▶ _Instructions to follow_
In the financial show transcript, which emails does the host say they answer?

▶ _Source extract_
You've got Jean Dickerson, you've got me as your host.
You've got me as your financial advisor.
You've got me doing everything multi-tasking at its best.
And for a guide, this is about the limit of multitasking.
You ladies, you can do it all.
Bottom line for us is that for the next half an hour, I'm all about you.
I'm all about serving you.
And I do that in a remarkably selfish way.
Because.
Because of you.
We're the most relevant financial show on television today.
No matter what station you're watching, no matter what time of the day or week, day of the week.
We're it because of you.
Yeah.
My 780 years of experience brings a little something to the table.
We would certainly hope so.
But bottom line is that without you, it's just another boring financial show.
Talking about the stock market was up today or down or sideways.
Your Honor, you know, 800 is is not what we're about.
Serving you is what we're about.
And because of you, we are able to do that every single week.
You send us your emails, Jean, and ask em TMZ.com.
Jeannie and ask mtm.com.
And we select some of those, to air on subsequent shows.
We can't possibly air all of them.
We get far too many, but we do answer every single one.
Back to you.
We have a complete team of financial advisors that do exactly that.
So if you have a question and you simply want, guidance, you simply want information, you simply want someone, to give you a, a second opinion, maybe a third opinion, depending on how you're going through these things.
We're happy to do that.
And maybe, just maybe, you'll become, reasonably famous for having your question answered on air.
It's kind of that time of the year, the fall, one of my favorite times of the year, where the the leaves are changing.
The mornings are crisp and clear.
But it also gives us a little more energy and maybe a little more energy to face the challenges that you've been kind of maybe putting off for your financial life.
And now it's time.
Now you want to get active and you want to get engaged.
Well, this is a great opportunity to make sure you have a pad and a pen pad and pencil so that you can take some notes during the next half hour or so.
As we answer questions for some of your they may be your friends, they may be your neighbors, they may be your colleagues at work.
They may be part of your family who have, decided to take that first step.
Reach out and ask for some assistance.
If you pick up a couple ideas.
Fantastic.
If the questions aren't exactly what you're interested in, send your own email, Jean, and ask Dot TMZ.com and we'll be able to serve you.
So let's start with our first question.

▶ _Given records_
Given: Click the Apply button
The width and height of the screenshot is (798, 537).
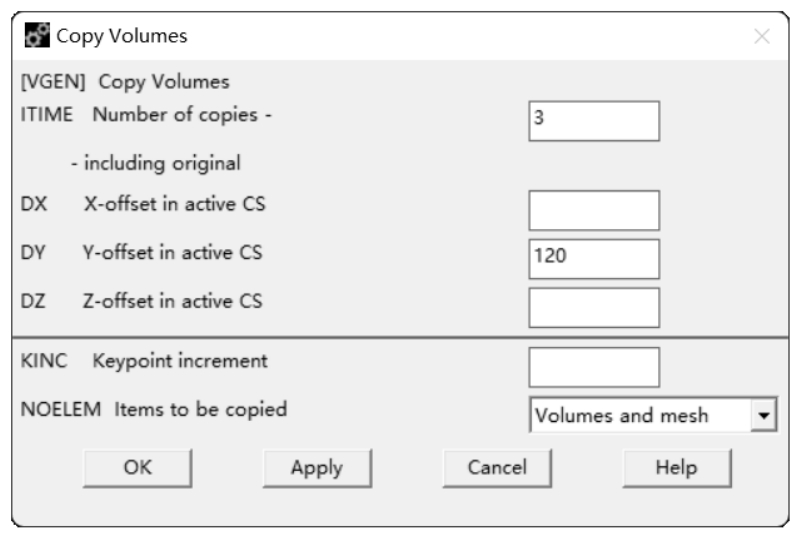Looking at the screenshot, I should click(x=316, y=467).
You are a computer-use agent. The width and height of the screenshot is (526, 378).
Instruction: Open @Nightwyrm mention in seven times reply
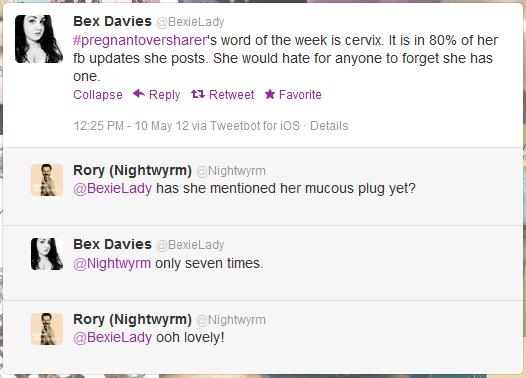click(x=112, y=264)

▶ _Reply to the exercise_
Every single one.